Mila > News > GFlowNets: AI at the service of scientific discovery

20 Dec 2023

GFlowNets: AI at the service of scientific discovery

From November 8 to 10, 2023, around 100 researchers from multiple disciplines gathered at Mila for the first workshop on Generative Flow Networks (GFlowNet Workshop), a novel machine learning method for generating objects sequentially to accelerate scientific research and improve the transparency of artificial intelligence (AI) models.

Videos of the event are available on Mila’s YouTube channel.

Accelerating scientific discovery

This new machine learning method, put forward in 2021 in a research paper by Emmanuel Bengio titled Flow Network based Generative Models for Non-Iterative Diverse Candidate Generation, has since been explored by several researchers at Mila and other labs around the world.

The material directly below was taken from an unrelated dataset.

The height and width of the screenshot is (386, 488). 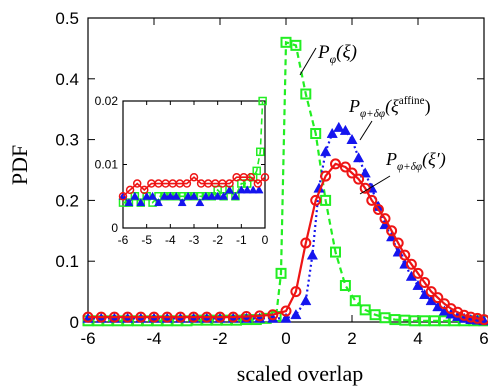 I want to click on annotation-label: Pφ(ξ), so click(x=337, y=54). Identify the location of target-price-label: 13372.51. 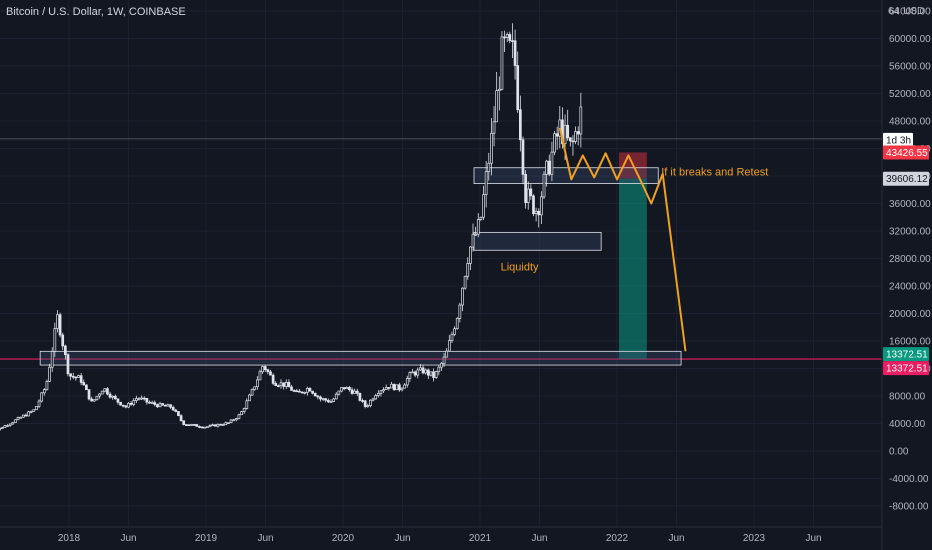
(906, 354).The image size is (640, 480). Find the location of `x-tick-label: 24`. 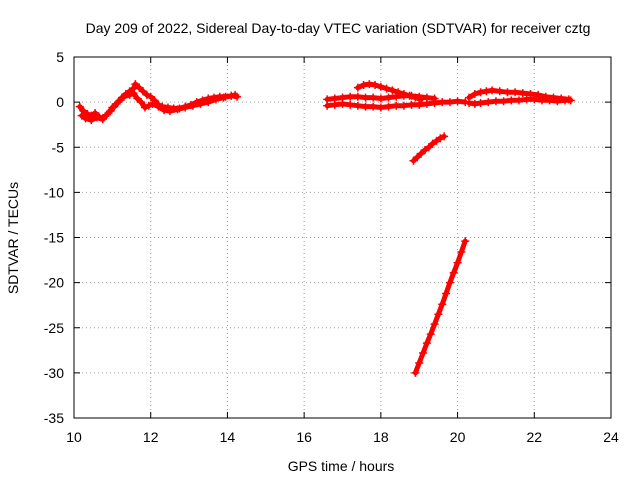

Tristan Deleu, a PhD student under the supervision of Yoshua Bengio and one of the workshop organizers, recently presented his paper Joint Bayesian Inference of Graphical Structure and Parameters with a Single Generative Flow Network at the NeurIPS 2023 main conference.

He explains that GFlowNets have many potential applications, from the discovery of molecules, drugs and materials, to biological sequences and language models. All these fields of research involve combinatorial problems with a vast range of potential solutions, which GFlowNets make easier to navigate.

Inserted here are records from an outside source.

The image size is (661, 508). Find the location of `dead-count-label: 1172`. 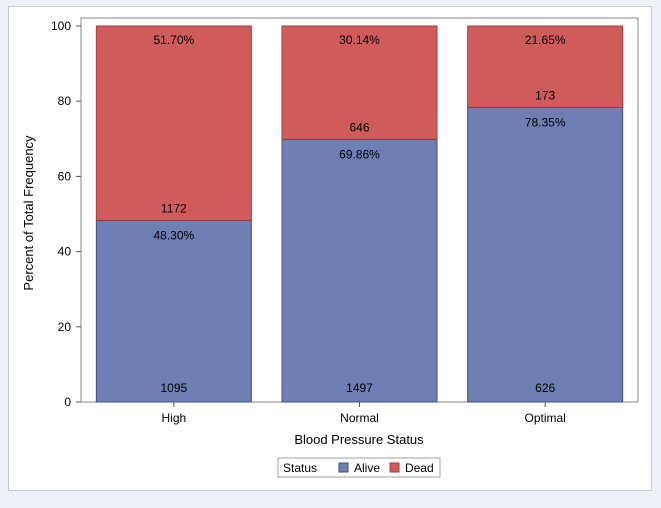

dead-count-label: 1172 is located at coordinates (174, 208).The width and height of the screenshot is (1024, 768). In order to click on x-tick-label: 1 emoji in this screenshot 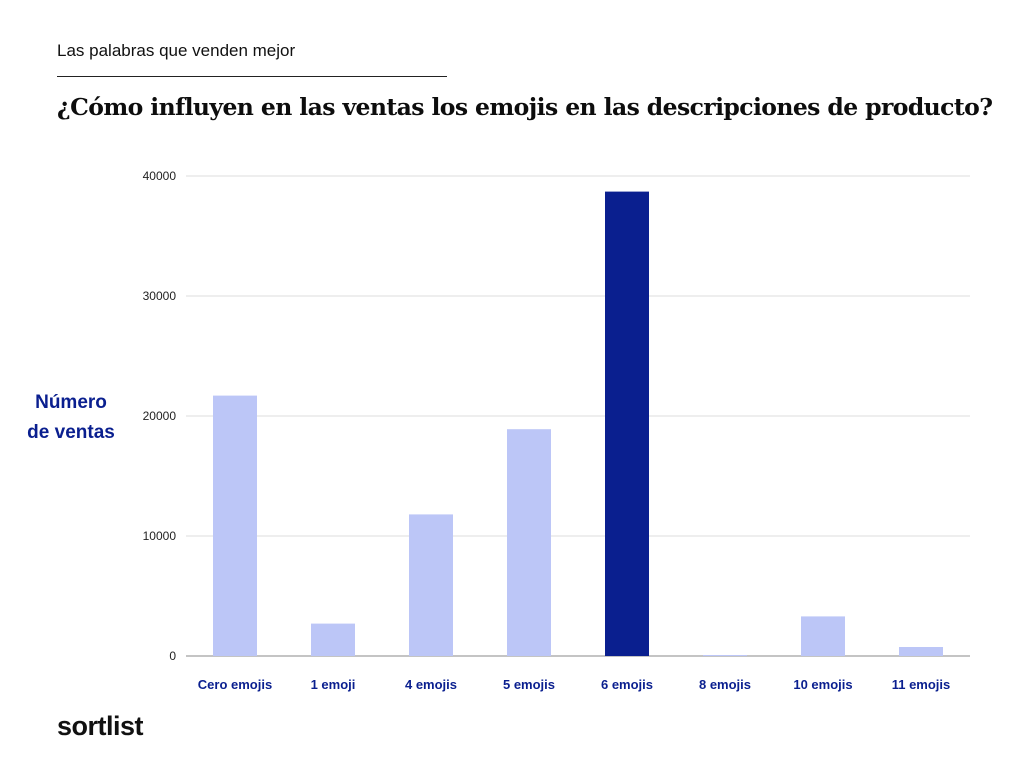, I will do `click(334, 684)`.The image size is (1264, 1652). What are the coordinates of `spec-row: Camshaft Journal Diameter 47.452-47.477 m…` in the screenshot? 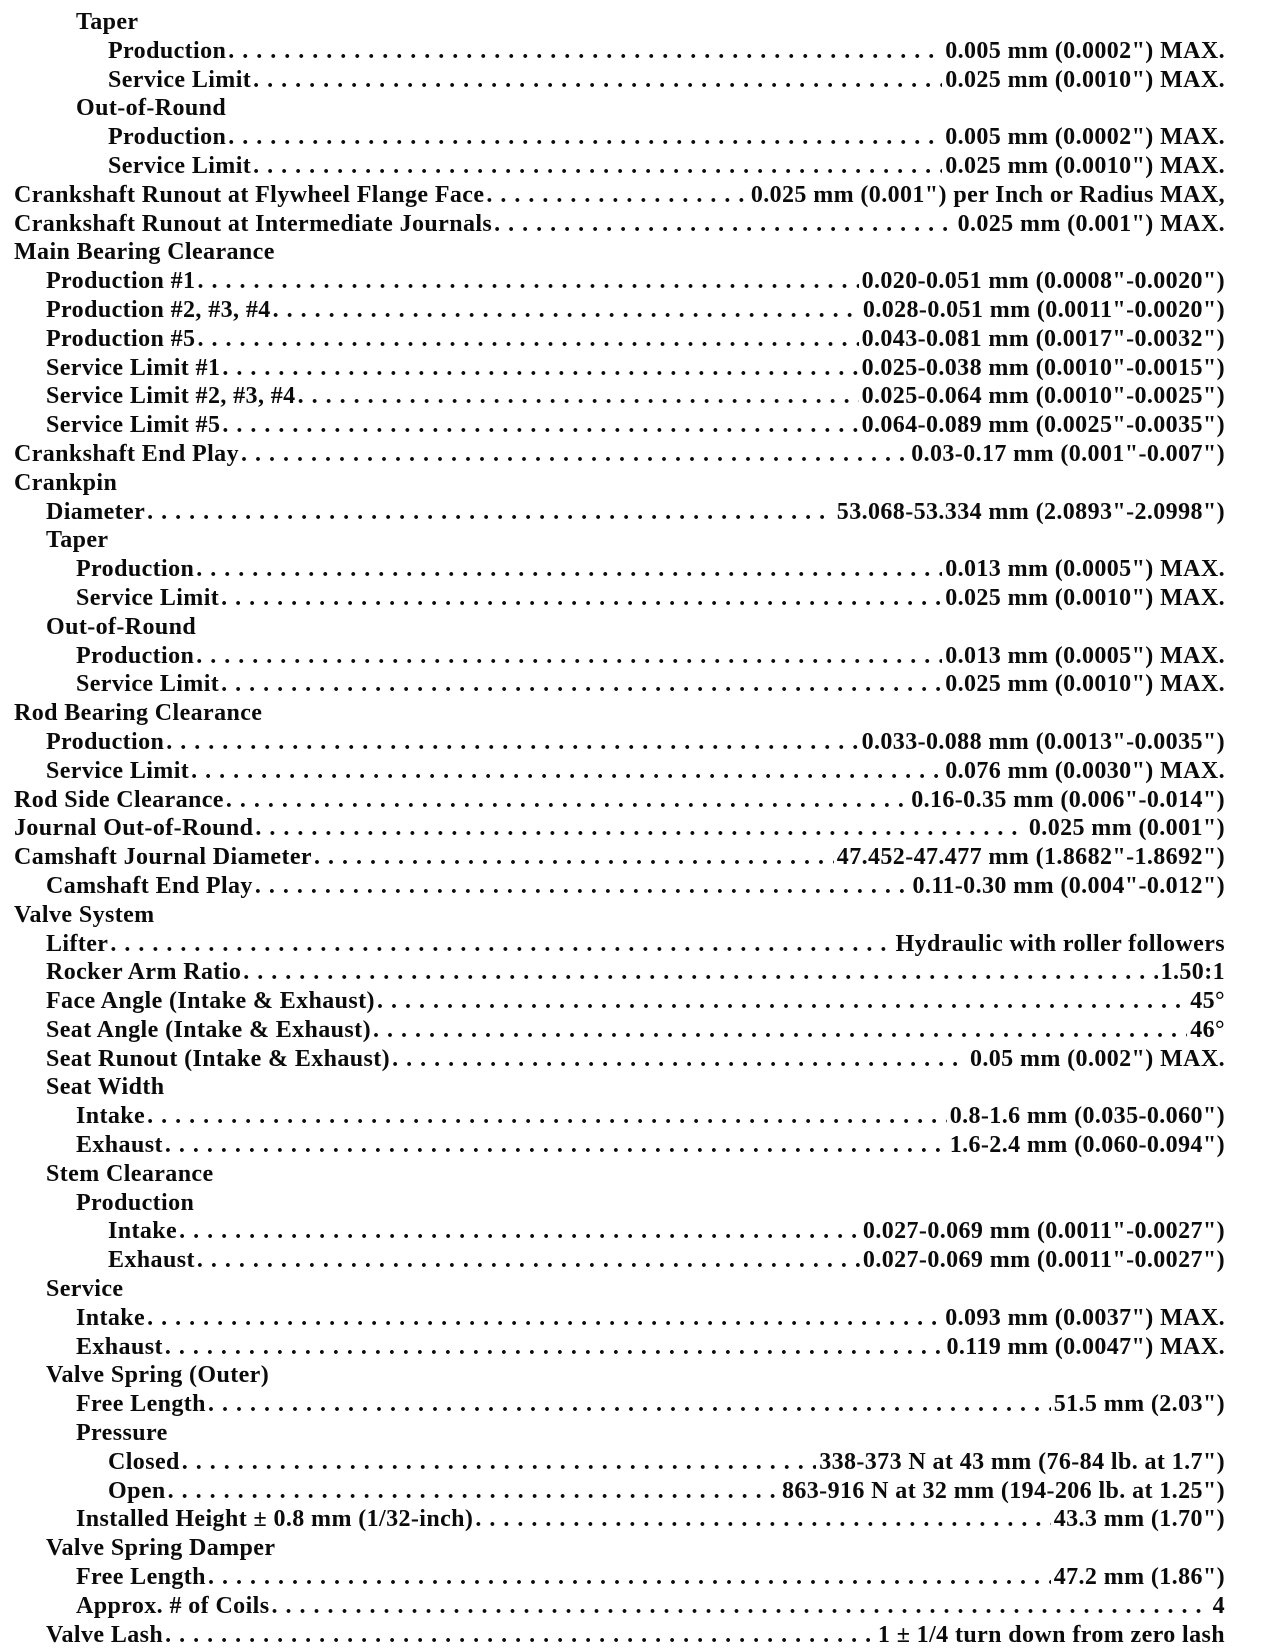 It's located at (612, 858).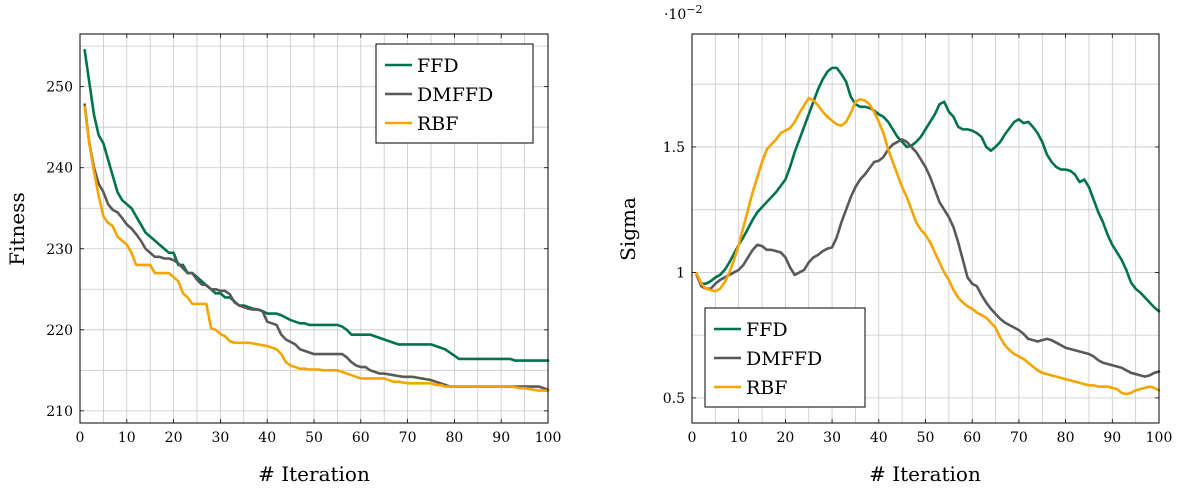 This screenshot has height=491, width=1180. Describe the element at coordinates (60, 250) in the screenshot. I see `fitness-y-tick-label: 230` at that location.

Tristan Deleu takes the study of interactions between human genes (Gene Regulatory Networks) as an example to illustrate these problems: “With the human genome comprising 20,000 genes, the number of all potential causal relationships would be far greater than the combined number of all atoms in the universe!”

Generating molecules

GFlowNets enable the generation -from scratch and atom by atom- of certain molecules over others according to certain criteria, thus accelerating the process of scientific discovery. 

“With GFlowNets, we get this generative way of constructing various types of objects with similar properties -molecules, for instance- and each of these molecules has an associated reward, for example its relevance in curing a certain disease,” Tristan Deleu explains.

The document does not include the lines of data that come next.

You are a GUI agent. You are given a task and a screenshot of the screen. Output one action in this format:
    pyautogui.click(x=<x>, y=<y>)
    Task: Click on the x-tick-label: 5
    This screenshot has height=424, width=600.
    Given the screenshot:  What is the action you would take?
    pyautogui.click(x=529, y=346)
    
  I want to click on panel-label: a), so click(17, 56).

Traditionally, reinforcement learning (RL) methods seek to generate the best possible solution, i.e., the one that maximizes the chances of associated rewards.

But in the case of molecule generation for scientific discovery, this process risks favouring molecules whose properties are already known.

“What we’re interested in are other molecules that are at least as good, but which aren’t really the ones we discovered in the first place. GFlowNets enable us to find this broad diversity in the molecules we can generate,” Tristan Deleu explains.

Making AI models more transparent

In his view, the success of the workshop hosted at Mila is proof of the relevance of this method to scientific research at large: half of the researchers who attended it were specialized in machine learning, while the other half were scientists from other fields like biology, physics and chemistry.

Unlike the traditional approach to machine learning (a model making predictions from data and then making a decision), GFlowNets make the decision-making process more explicable and thus more transparent, which is crucial in scientific research, but also in the case of AI applications in critical fields.

“The probabilistic approach behind GFlowNets enables us to take uncertainty into account in the decisions we make, which is important in the case of safety-critical applications,” Tristan Deleu explains.

For instance, rather than making an arbitrary decision without explaining it, an autonomous car could disclose its percentage of uncertainty in relation to a potential direction, thus preserving human control over the final decision.

“It’s important to move on from predictive models to more probabilistic models that include this notion of uncertainty in order to promote the safety of AI systems,” Tristan Deleu concludes.